Her Dance
Welcome to TUL’s guest blog series, featured every Friday. These articles serve as a platform for guests to share their personal journeys, revealing how they embrace an unwasted life. This week, we're featuring a special edition poem by Eleanor Messeguer, a dear friend.
Broken rays of sunset dance on her face as she stands in the kitchen.
The warmth intoxicates her, spreading through her body, caressing and holding her heart. In her own world, eyes closed, she smiles and spins, her dress gracefully brushes her ankles.
Time stand stills as her heart races.
She feels whole. This is it. This is bliss.
Reality snaps back as at the sound of tin breaking. The sound shatters through her stillness, and slowly the sounds from around bleed in like a cacophony of protest.
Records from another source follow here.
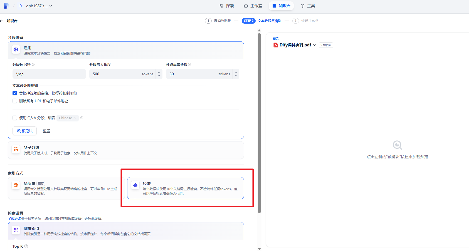469x251 pixels.
Task: Click help icon next to 分段标识符
Action: point(33,64)
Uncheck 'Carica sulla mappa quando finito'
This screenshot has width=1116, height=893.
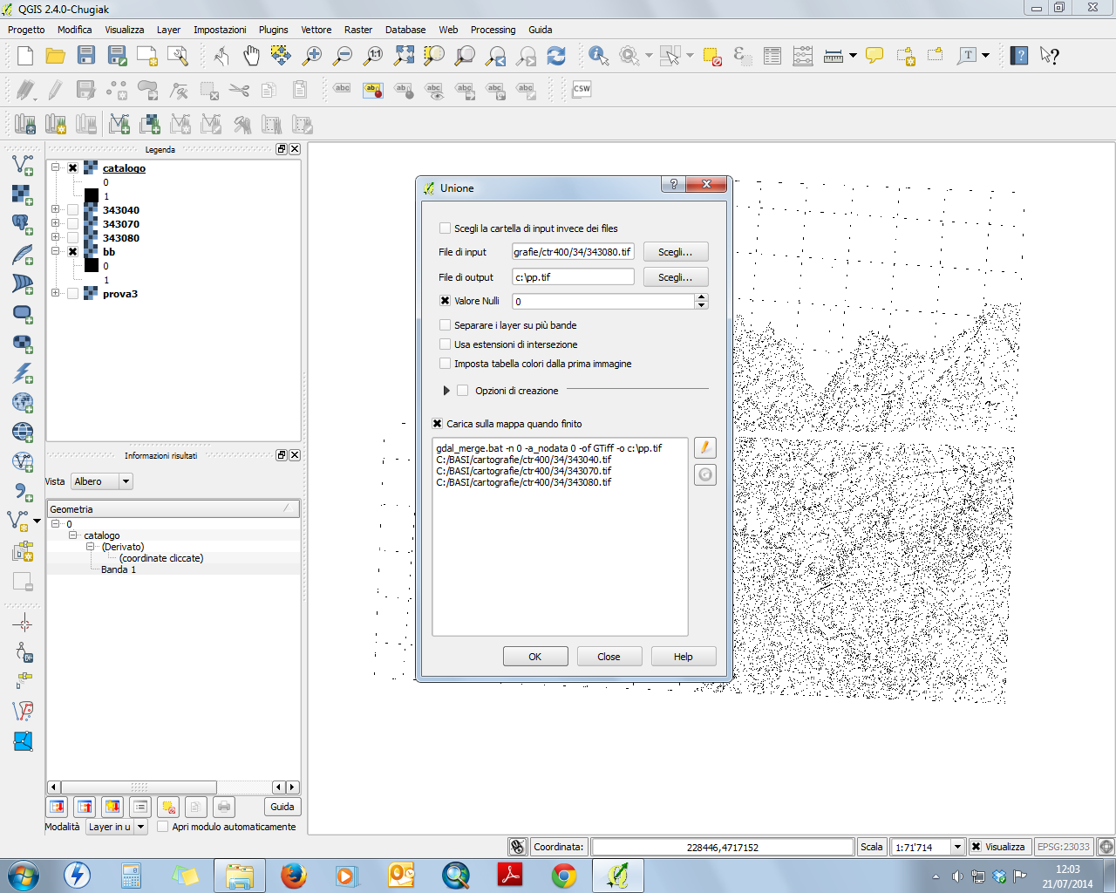[438, 424]
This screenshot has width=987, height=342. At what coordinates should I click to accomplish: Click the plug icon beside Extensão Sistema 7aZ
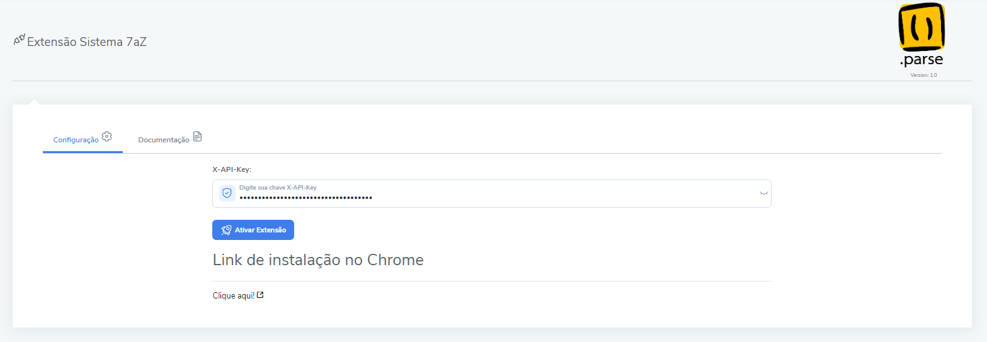tap(19, 40)
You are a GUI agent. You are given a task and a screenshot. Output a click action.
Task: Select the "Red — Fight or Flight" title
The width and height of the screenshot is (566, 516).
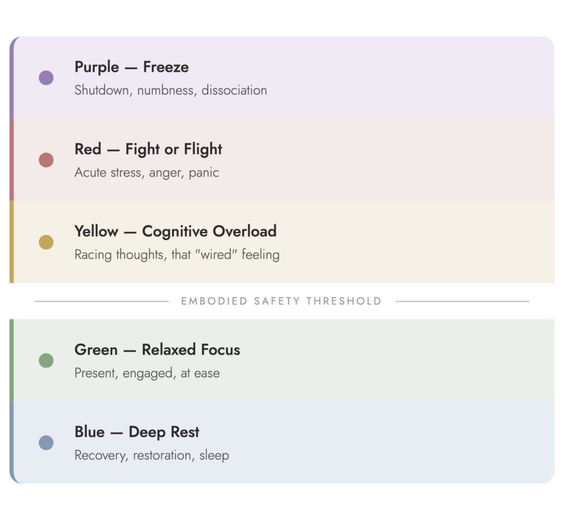click(x=148, y=149)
She is handed a drink and like the condensation dripping down the can, a cool liquid coats her throat. The light dims, the sun goes down and an unnatural comfort band aids her heart once more.
The moment gone, was it even real? Or some long lost memory sweeping its innocent hand over her eyes?
How did she get here?
With each sip, another brick is laid. A little higher each time. In the middle she stands, unsure, tight, trapped, others paint her wall with colours of expectation, of promised broken, laughter made up of voices desperately not her own.
But like the brick built, each drink allows a small hole to appear so she can momentarily poke her head out to view the spinning world around her.
She steps out to see candles dancing as she gets lost in the séance, the magic of it all until something tugs at her eyelids uncontrollably and her body goes limp into the feathered pillows.